Into the Gloss has been one of my daily reads for at least four years, but I’ve never loved it wholeheartedly. In fact, it’s probably that frisson of irritation that keeps me coming back day after day. Where else can you find an endless string of naturally stunning women claiming that they’re “super low-maintenance” and “don’t wear much makeup”? Or Shailene Woodley explaining that “clay is great for you because your body doesn’t absorb it, and it apparently provides a negative charge, so it bonds to negative isotopes”? Or the obviously wealthy owner of an LA juice bar attributing its beginning to “God’s grace” and not, you know, money? Or a French jewelry designer praising ’70s-influenced makeup and adding in the next breath that eyeshadow is “so outdated” and shine on the lips is “not chic”? ’70s Maybelline lady says what’s up:
But for every article on “toxins” or no-makeup makeup or chakra-attuned rose-quartz dildos, there’s a gorgeous makeup tutorial or an enlightening interview with a beauty-industry insider, and so ITG draws me back again.
The launch of Glossier in late 2014 marked a new phase in my ITG love/hate-reading. The website quickly metamorphosed into a Glossier advertorial, which didn’t exactly surprise me (why shouldn’t ITG promote its own products?) but, at least for a time, dampened my reading experience. As if by magic, almost all of ITG’s interview subjects—even the people living in countries where Glossier was unavailable—began singing the praises of the Perfecting Skin Tint and Balm Dotcom. ITG has since admitted that they “send out complimentary products to people we cross paths with who are inspiring to us, so they can see if they like our brand.” Again, not surprising, but I wish they’d been more transparent from the beginning. I was also put off by Glossier’s emphasis on “effortless” beauty (a concept I’ve discussed in more depth here), especially after CEO Emily Weiss revealed her pre-wedding regimen of cleanses, colonics, and microcurrent facials, all of which made her only “8/10 happy with how [she] looked.” Kudos to her for being honest, but I wasn’t the only reader struck by the disconnect between her brand and her actual lifestyle. If nothing else, it was a salutary reminder that the beauty industry is built on illusion.
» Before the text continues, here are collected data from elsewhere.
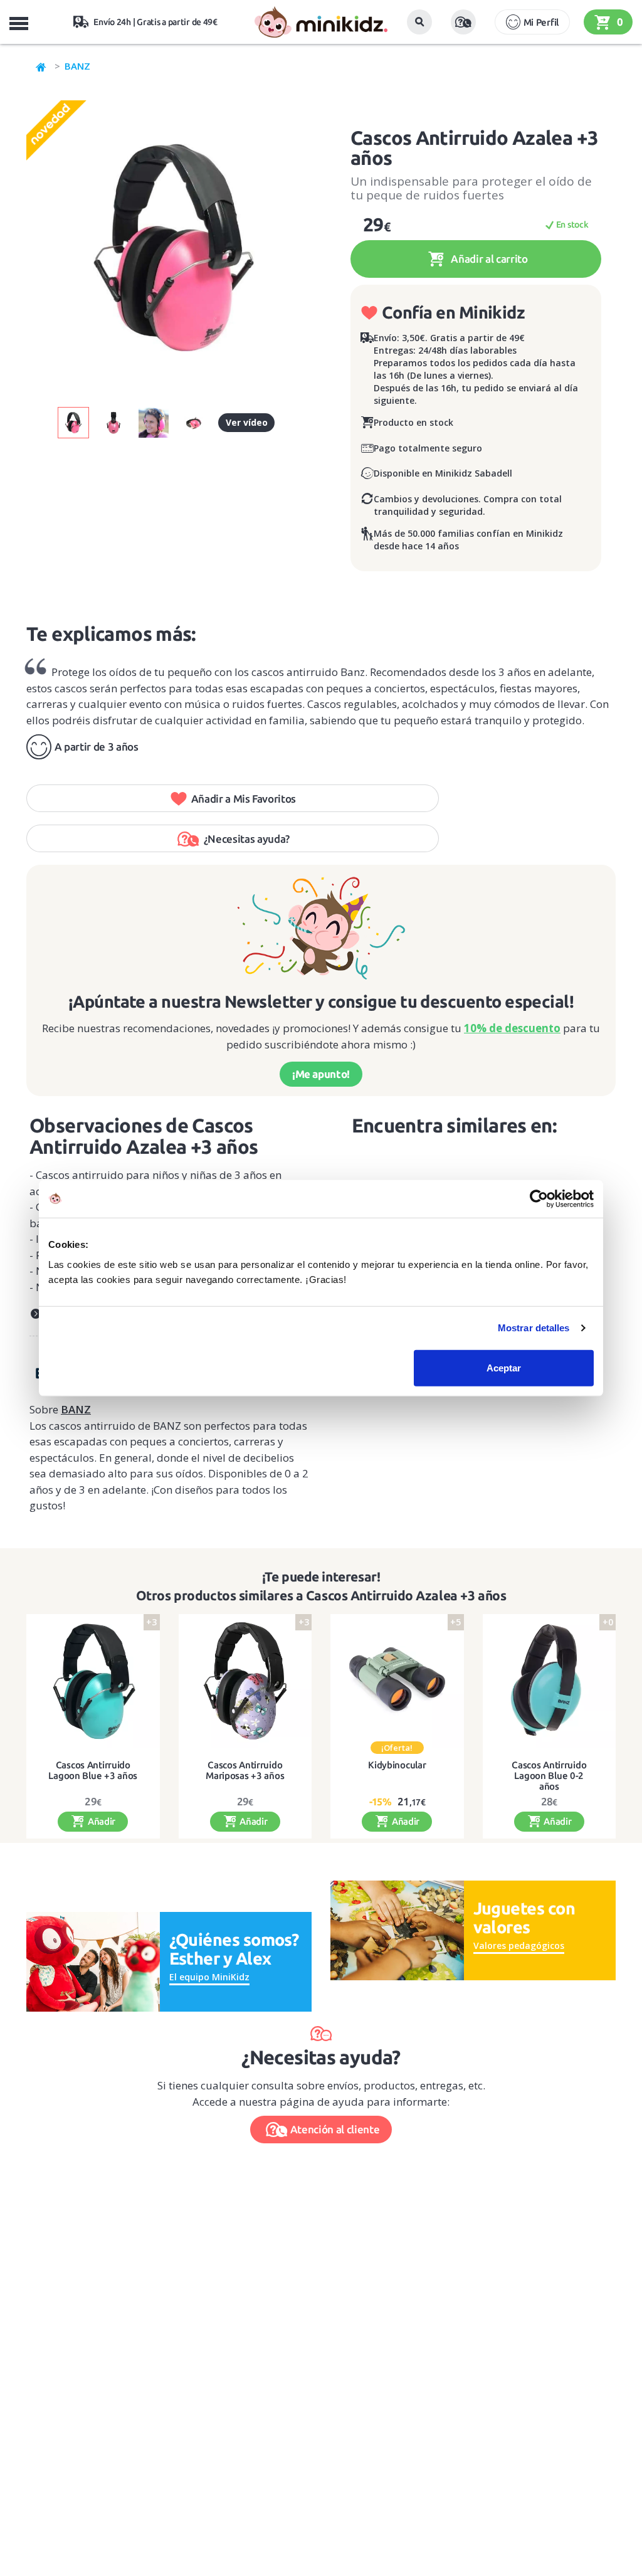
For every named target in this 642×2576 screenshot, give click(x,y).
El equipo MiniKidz (209, 1977)
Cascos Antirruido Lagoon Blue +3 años (92, 1770)
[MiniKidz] (41, 65)
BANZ (77, 66)
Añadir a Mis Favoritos (244, 799)
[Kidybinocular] (397, 1681)
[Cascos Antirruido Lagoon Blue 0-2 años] (549, 1681)
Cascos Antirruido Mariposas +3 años (245, 1770)
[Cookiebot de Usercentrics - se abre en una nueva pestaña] (539, 1199)
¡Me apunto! (321, 1074)
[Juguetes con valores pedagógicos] (397, 1929)
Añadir (100, 1821)
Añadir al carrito (488, 259)
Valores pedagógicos (518, 1945)
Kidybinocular (397, 1765)
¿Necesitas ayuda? (247, 839)
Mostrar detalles (534, 1327)
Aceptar (504, 1367)
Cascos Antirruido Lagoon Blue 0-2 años (549, 1776)
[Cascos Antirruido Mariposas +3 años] (245, 1681)
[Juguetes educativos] (321, 22)
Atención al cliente (335, 2129)
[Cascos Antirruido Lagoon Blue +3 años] (93, 1681)
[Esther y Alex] (93, 1960)
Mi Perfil (541, 22)
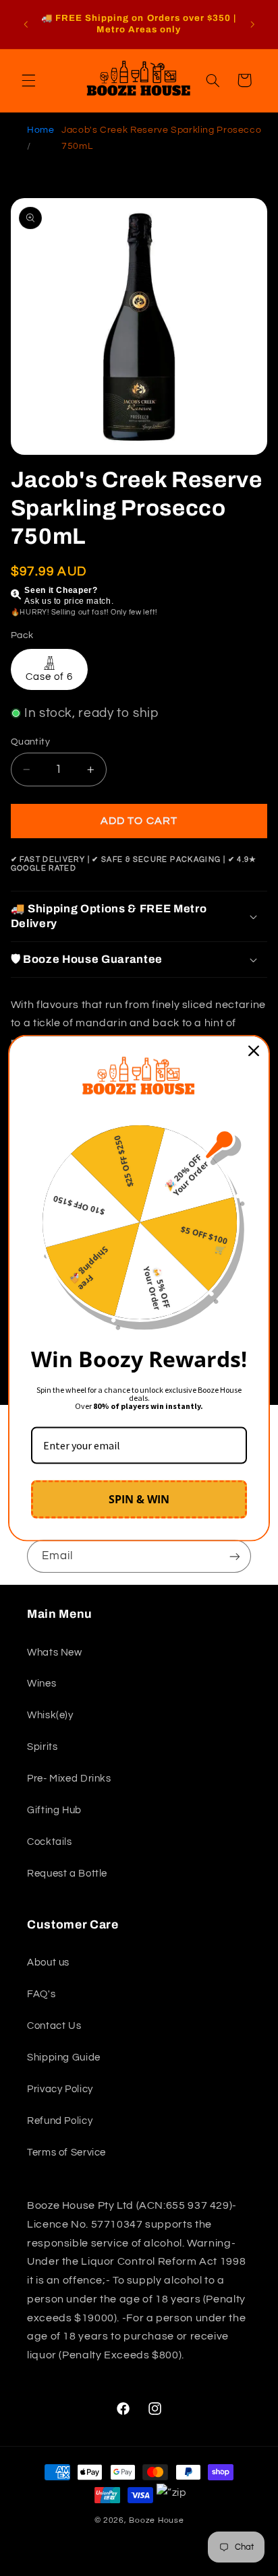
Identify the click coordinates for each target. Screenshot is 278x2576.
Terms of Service (66, 2152)
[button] (28, 80)
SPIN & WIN (139, 1499)
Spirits (42, 1747)
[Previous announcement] (25, 24)
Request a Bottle (67, 1873)
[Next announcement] (252, 24)
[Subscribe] (234, 1556)
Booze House (156, 2520)
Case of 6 (49, 677)
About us (48, 1962)
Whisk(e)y (50, 1715)
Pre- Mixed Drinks (69, 1778)
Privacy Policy (60, 2089)
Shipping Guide (64, 2057)
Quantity (30, 742)
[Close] (254, 1050)
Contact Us (54, 2026)
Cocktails (49, 1842)
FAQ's (41, 1994)
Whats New (54, 1652)
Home (41, 130)
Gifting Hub (54, 1810)
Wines (41, 1683)
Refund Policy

Despite my skepticism, I couldn’t deny that Glossier’s branding was on point: emoji-style stickers, three-eyed smiley faces, and that signature shade of powder pink. Had I been the sort of person to try new skincare for the hell of it, I would probably have bought something from Phase 1, but I decided to wait for Glossier’s makeup. It was a long time coming, but Phase 2 launched earlier this month. And Phase 2 contained lipstick. And in case you haven’t noticed, I really like lipstick.
Glossier’s Generation G lipsticks are meant to provide sheer but matte coverage for a “soft, popsicle-stained flush.” They come in four colors: Cake, a beige; Like, a rosy pink; Crush, a raspberry; and Jam, a purple berry. Sheer lipstick is not my usual thing, but I do go through phases of wanting less-than-full-impact lip color, and I’m in one of those phases now. After watching the demo videos on the Glossier site, I felt myself drawn inexorably to Jam. I mentioned wanting it on Instagram, and guess what? Renee SENT ME ONE, along with the Glossier stickers and a tube of Balm Dotcom. I am truly #blessed. (She just reviewed Jam and Like, as well as Glossier’s new Stretch Concealer, on her own blog. Check it out!)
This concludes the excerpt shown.